(Stored records)
BEGIN
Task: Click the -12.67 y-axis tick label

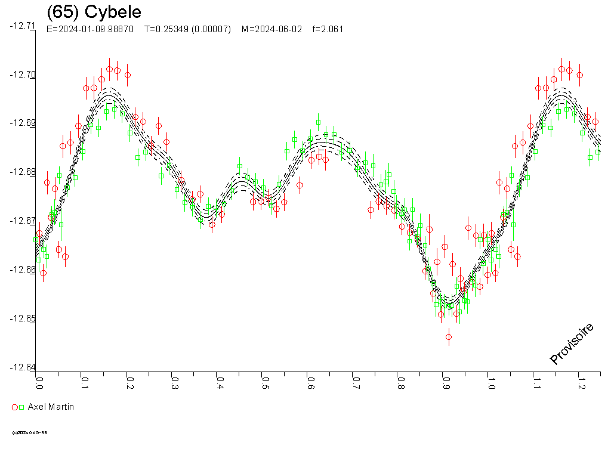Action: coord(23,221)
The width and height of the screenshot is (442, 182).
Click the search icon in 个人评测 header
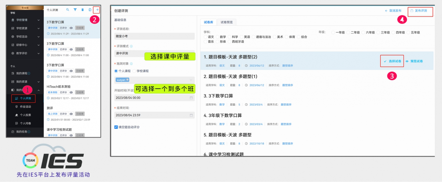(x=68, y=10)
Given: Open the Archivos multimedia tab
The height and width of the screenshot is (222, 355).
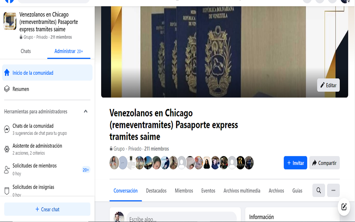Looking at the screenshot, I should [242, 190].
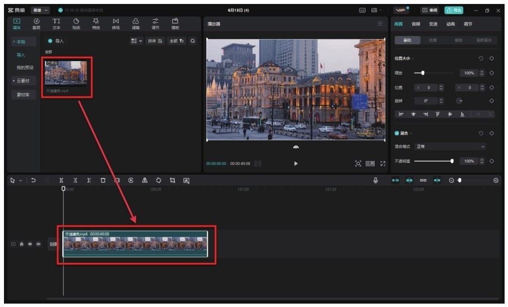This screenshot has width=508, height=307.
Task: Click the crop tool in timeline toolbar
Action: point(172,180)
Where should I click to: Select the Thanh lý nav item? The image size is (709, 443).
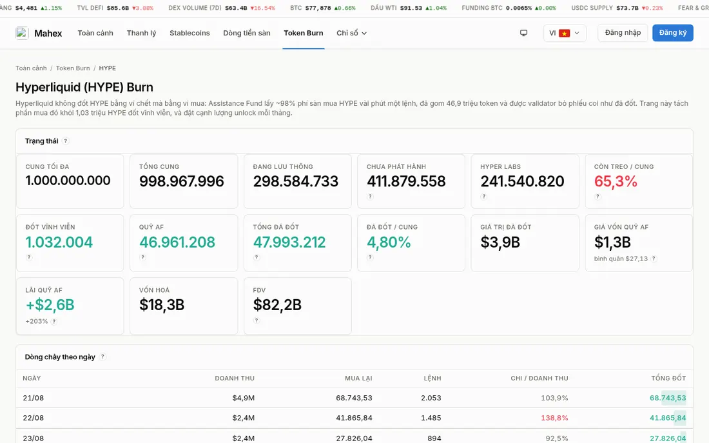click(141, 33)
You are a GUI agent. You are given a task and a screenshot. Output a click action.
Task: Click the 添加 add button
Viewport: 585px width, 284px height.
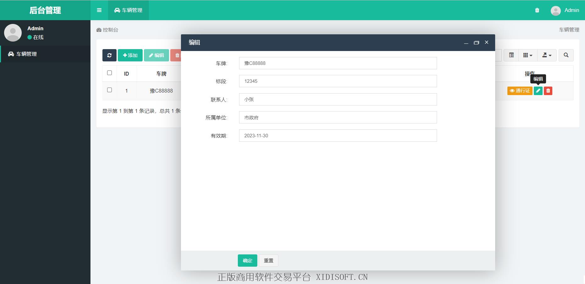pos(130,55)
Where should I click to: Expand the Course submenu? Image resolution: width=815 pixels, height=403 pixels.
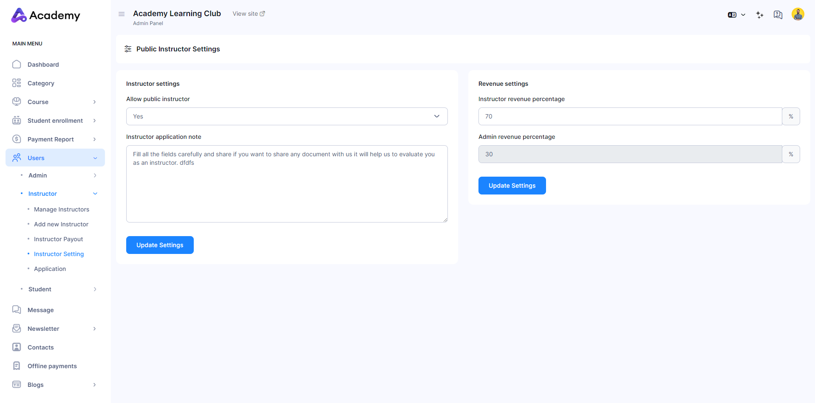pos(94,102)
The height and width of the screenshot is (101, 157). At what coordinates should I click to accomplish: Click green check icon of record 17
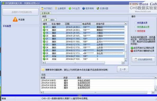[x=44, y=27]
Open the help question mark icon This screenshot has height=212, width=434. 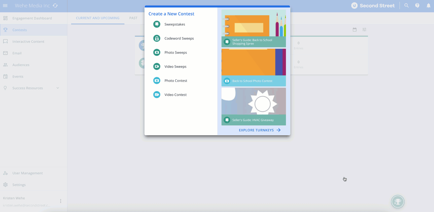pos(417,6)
END
BEGIN
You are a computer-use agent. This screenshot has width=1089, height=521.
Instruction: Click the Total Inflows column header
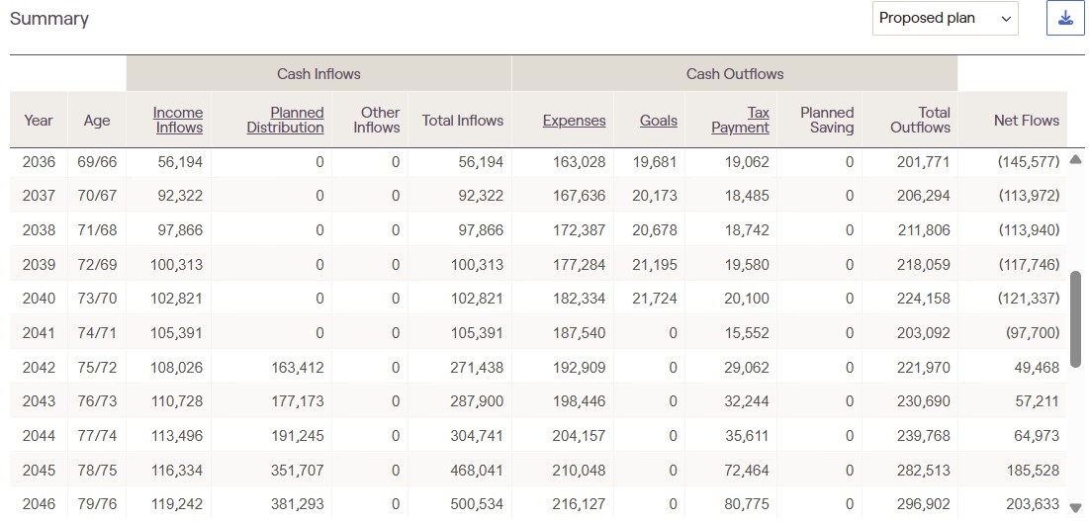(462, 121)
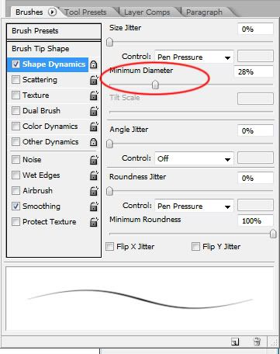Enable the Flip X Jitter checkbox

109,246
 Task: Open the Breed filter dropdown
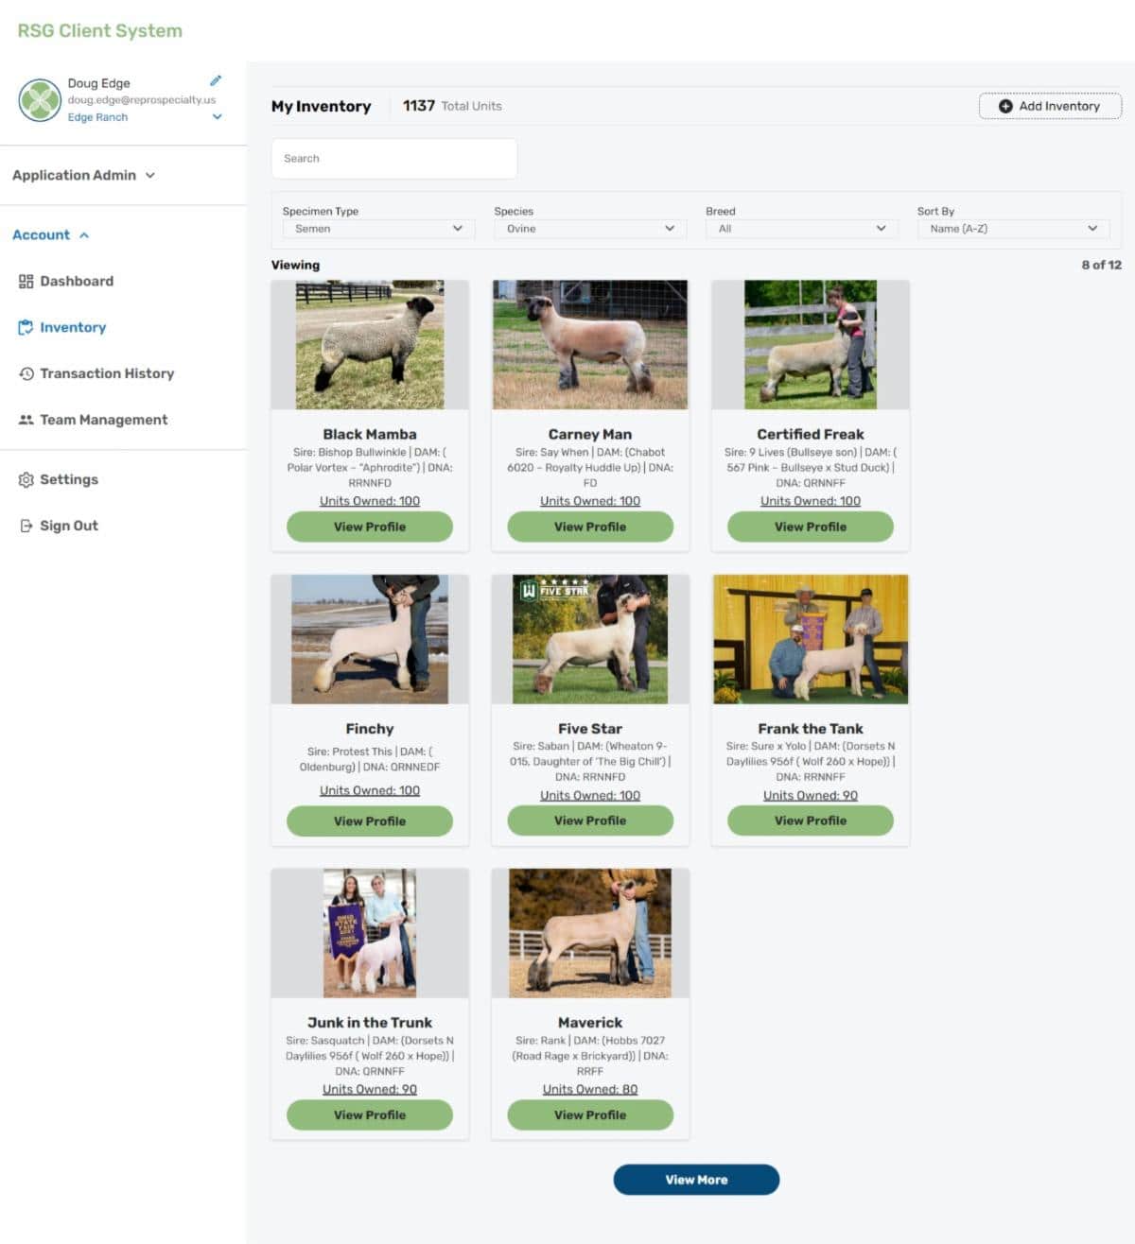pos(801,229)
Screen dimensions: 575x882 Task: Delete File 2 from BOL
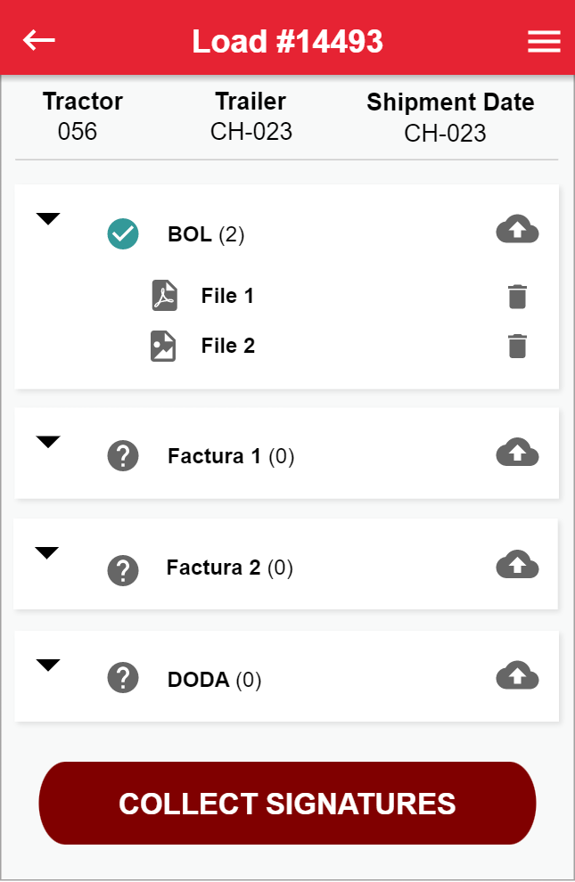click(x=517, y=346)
END
BEGIN
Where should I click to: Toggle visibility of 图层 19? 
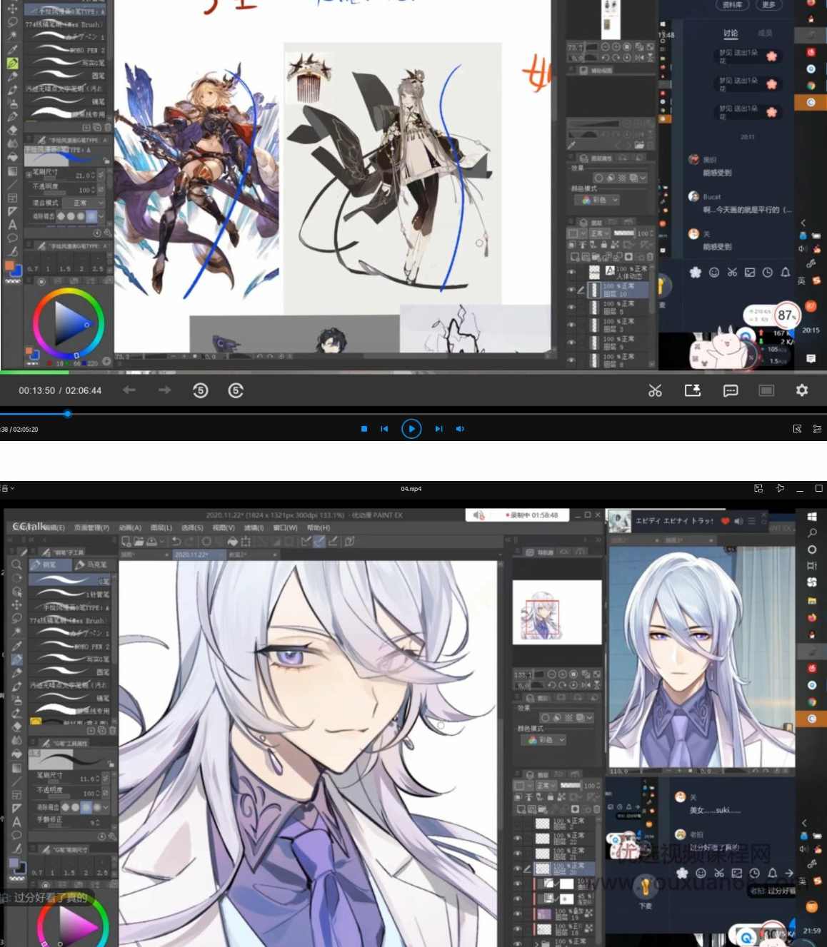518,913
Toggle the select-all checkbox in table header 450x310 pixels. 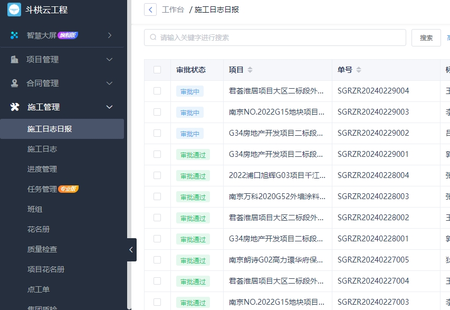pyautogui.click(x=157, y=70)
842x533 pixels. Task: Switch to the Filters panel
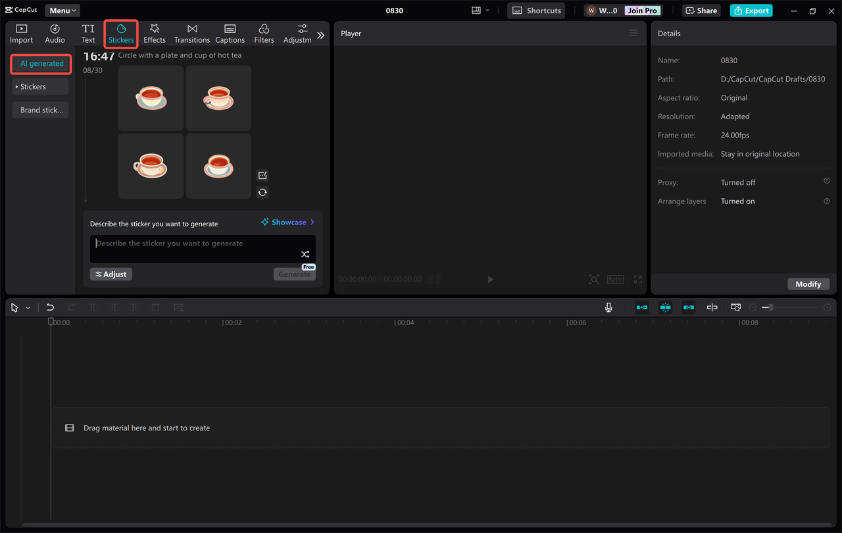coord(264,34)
END
• _WORK INSTRUCTION_: Each line of the entries holding the string "agent" should be found and copied.

• _EXERCISE RESPONSE_:
You are a GUI agent. You are given a task and a screenshot. Output a click action.
You are a computer-use agent. This screenshot has width=1089, height=521.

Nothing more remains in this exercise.